On Wed, Dec 16, 2020 at 7:33 AM Lorenz Bauer <lmb@xxxxxxxxxxxxxx> wrote:
>
> On Wed, 16 Dec 2020 at 14:56, Daniel Borkmann <daniel@xxxxxxxxxxxxx> wrote:
> >
> > > What were the reasons for changing the mode to 0700? Would it be
> > > reasonable to mount /sys/fs/bpf with 1777 nowadays?
> >
> > If you don't specify anything particular a3af5f800106 ("bpf: allow for
> > mount options to specify permissions") the sb is created with S_IRWXUGO.
>
> Makes sense, thanks for the context. I checked iproute2, that mounts
> /sys/fs/bpf with 0700 if it doesn't exist.
>
> > It's probably caution on systemd side (?), currently don't recall any
> > particular discussion on this matter.
>
> Alexei then maybe?
I don't recall, but I suggest to always use your own mount.

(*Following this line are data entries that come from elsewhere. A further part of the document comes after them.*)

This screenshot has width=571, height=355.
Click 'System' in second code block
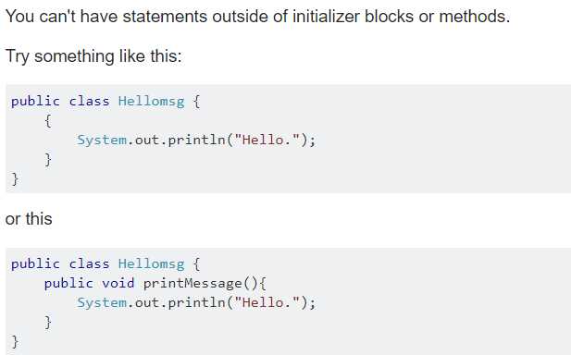coord(102,302)
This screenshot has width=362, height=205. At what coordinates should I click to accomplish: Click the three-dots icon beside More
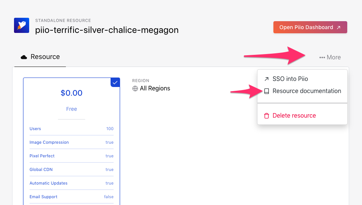coord(322,57)
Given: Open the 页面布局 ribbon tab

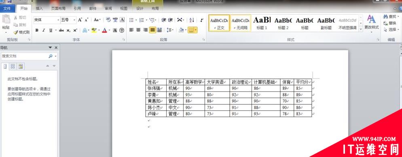Looking at the screenshot, I should pos(58,8).
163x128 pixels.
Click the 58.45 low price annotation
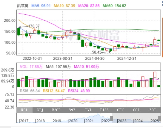(96, 52)
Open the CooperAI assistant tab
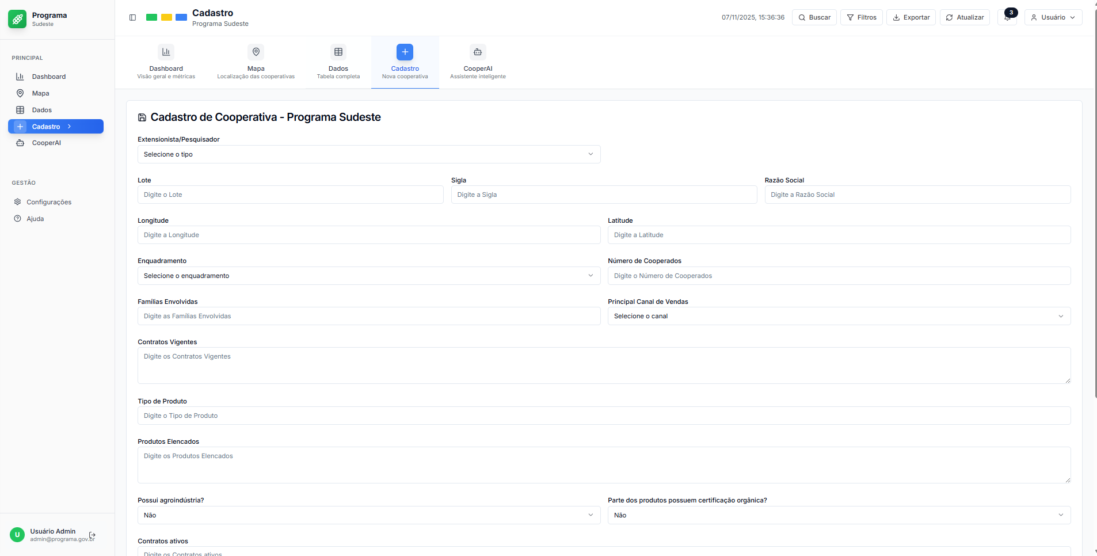Viewport: 1097px width, 556px height. [478, 62]
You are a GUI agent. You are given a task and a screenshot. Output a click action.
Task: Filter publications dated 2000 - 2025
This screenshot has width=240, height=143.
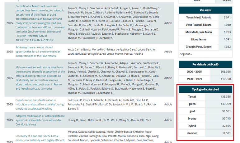tap(194, 72)
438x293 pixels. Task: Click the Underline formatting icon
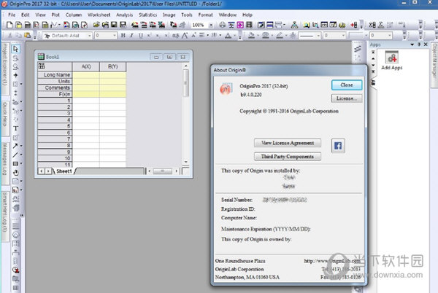click(141, 34)
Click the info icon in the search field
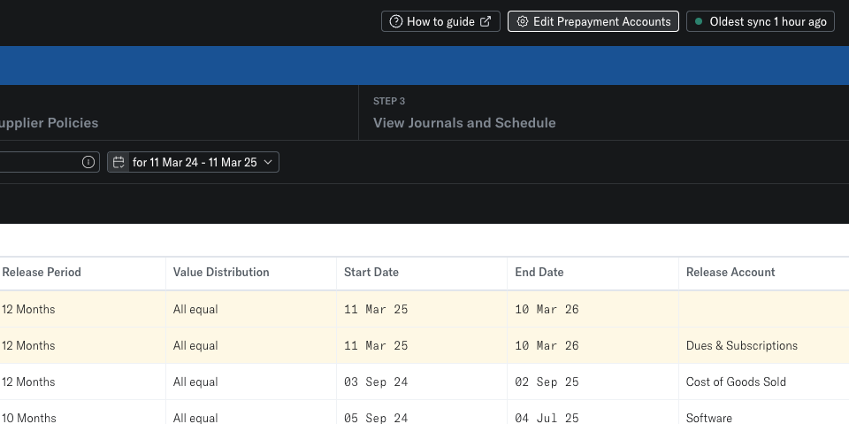Image resolution: width=849 pixels, height=424 pixels. (88, 162)
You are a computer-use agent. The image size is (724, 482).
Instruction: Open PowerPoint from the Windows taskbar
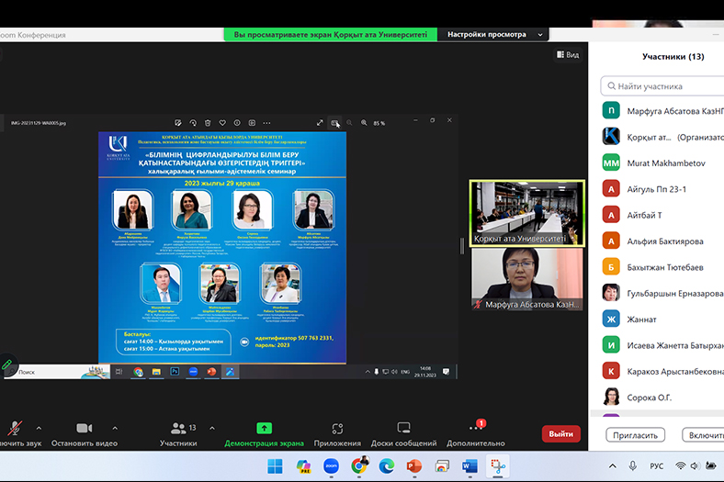[413, 466]
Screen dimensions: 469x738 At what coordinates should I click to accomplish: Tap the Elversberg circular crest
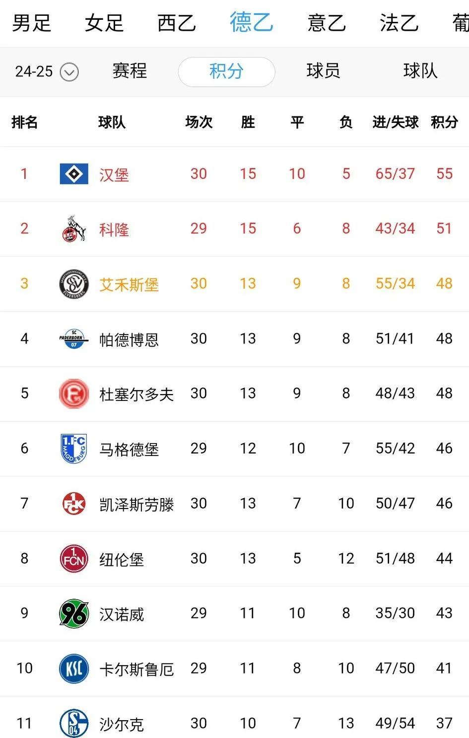pyautogui.click(x=74, y=284)
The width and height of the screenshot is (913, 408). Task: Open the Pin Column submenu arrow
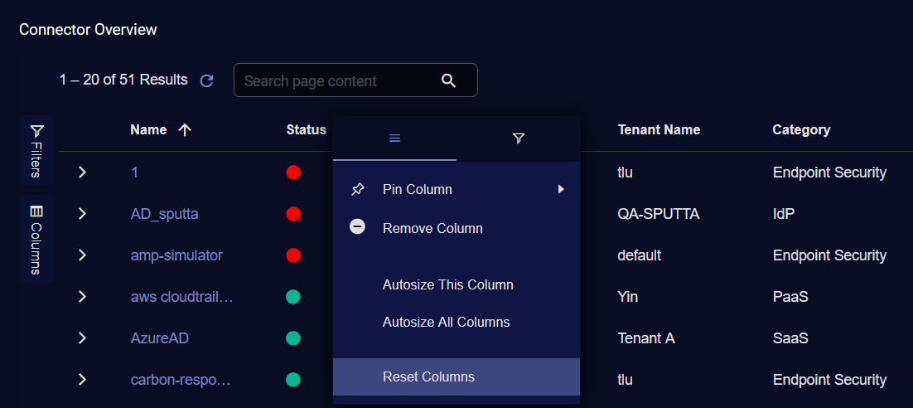(561, 189)
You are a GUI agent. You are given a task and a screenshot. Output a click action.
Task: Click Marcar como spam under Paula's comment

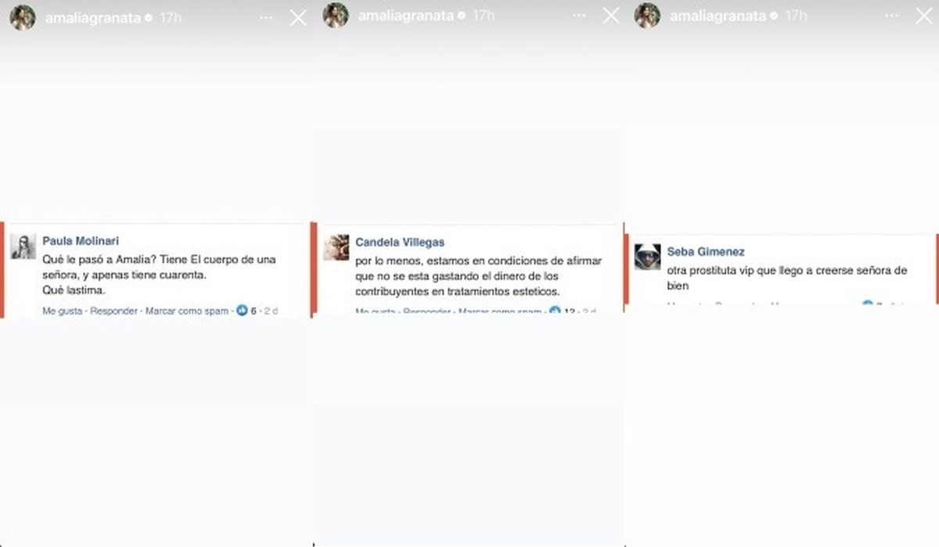tap(188, 311)
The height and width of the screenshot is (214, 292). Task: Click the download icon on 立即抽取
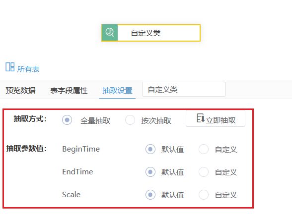click(201, 118)
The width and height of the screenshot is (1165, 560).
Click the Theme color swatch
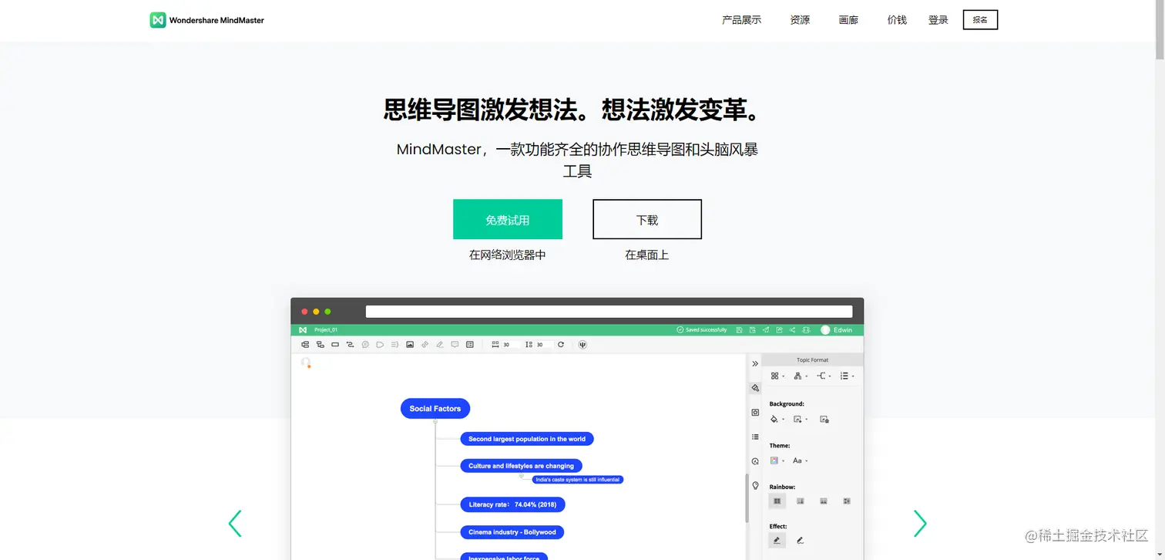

All bpffs instances are independent. That's the way to keep them
isolated. We've seen issues in the past where common /sys/fs/bpf
location was causing unpleasant collisions between different projects.
Now folks have learned to treat /sys/fs/bpf more carefully and don't touch
stuff that they didn't put in there, but it's still fragile until cap_bpf and
different user ids are universally adopted.